I legali difensivi di Gaetano Vitale e Giovanni Savarese chiedono l’assoluzione dei loro assistiti, già condannati in primo grado all’ergastolo per l’omicidio di Raffaele Carolei di Castellammare di Stabia. Si è svolta, presso la Corte d’Appello di Napoli, una nuova udienza del processo di secondo grado. Processo che è stato aggiornato al prossimo 6 febbraio, quando potrebbe uscire la sentenza.
Castellammare, l’omicidio di Raffaele Carolei
Nell’arringa, l’avvocato Carlo Taormina ha chiesto l’assoluzione di Vitale e Savarese, facendo leva sulla presunta “inattendibilità dei collaboratori di giustizia, che hanno riscostruito le fasi dell’efferato omicidio di Carolei”. Secondo la difesa, la criminalità organizzata avrebbe creato falsi pentiti “per liberarsi degli avversari nelle attività delittuose o per vendicarsi di aggressioni subite”.

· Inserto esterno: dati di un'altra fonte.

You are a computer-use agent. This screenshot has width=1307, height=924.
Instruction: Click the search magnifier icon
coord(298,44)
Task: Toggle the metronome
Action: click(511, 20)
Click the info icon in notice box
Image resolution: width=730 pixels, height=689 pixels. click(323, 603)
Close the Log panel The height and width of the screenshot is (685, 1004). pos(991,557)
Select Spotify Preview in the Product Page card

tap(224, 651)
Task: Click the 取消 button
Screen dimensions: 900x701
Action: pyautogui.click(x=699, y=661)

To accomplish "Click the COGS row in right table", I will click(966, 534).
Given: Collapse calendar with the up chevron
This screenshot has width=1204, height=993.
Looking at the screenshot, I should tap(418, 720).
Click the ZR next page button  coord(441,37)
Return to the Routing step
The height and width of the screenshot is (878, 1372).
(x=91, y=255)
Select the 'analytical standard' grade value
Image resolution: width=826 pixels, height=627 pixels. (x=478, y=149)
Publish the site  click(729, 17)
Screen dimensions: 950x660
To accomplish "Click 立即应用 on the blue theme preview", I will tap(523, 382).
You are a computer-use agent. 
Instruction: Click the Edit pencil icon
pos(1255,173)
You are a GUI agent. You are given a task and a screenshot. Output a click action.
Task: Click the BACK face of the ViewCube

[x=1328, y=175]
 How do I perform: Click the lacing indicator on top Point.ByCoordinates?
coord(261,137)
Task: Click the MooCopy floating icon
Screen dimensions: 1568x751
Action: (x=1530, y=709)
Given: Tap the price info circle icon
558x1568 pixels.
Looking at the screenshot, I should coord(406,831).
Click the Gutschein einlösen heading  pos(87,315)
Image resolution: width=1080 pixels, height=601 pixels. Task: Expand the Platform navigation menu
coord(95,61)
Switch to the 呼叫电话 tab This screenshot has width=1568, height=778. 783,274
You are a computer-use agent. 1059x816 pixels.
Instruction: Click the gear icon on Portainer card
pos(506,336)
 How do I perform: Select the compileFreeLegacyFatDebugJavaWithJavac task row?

Determinanti ai fini del processo sono state finora le dichiarazioni rese dai pentiti Pasquale e Catello Rapicano, fratelli, per anni esponenti di spicco del clan D’Alessandro. Adesso c’è attesa per la sentenza del prossimo 6 febbraio. In primo grado Vitale e Savarese furono condannati all’ergastolo. Per l’Antimafia, Raffaele Carolei fu attirato in una trappola. Era convinto di dover trattare l’acquisto di una partita di marijuana.
Chiesta l’assoluzione per Gaetano Vitale e Giovanni Savarese
Invece stava andando a morire. Strangolato dai suoi soci d’affari con una corda al collo, caricato in un sacco della spazzatura nel bagagliaio di una macchina e poi fatto sparire chissà dove. È morto così Raffaele Carolei, ex uomo di punta del clan Omobono-Scarpa e cugino del super boss del clan D’Alessandro, Paolo Carolei, attualmente libero. Morto di lupara bianca in nome di una guerra che da oltre un decennio tiene in scacco la città. Per 9 anni la sua storia è rimasta un mistero irrisolto.
Carolei è sparito nel nulla il 10 settembre del 2012. Ma secondo le indagini coordinate dal pubblico ministero dell’Antimafia Giuseppe Cimmarotta, non è sparito. Lo hanno ucciso i sicari del clan D’Alessandro per vendicarsi degli omicidi di Giuseppe Verdoliva, autista e braccio destro del padrino Michele D’Alessandro e di Antonio Martone, cognato del capoclan: entrambi furono ammazzati nel 2004.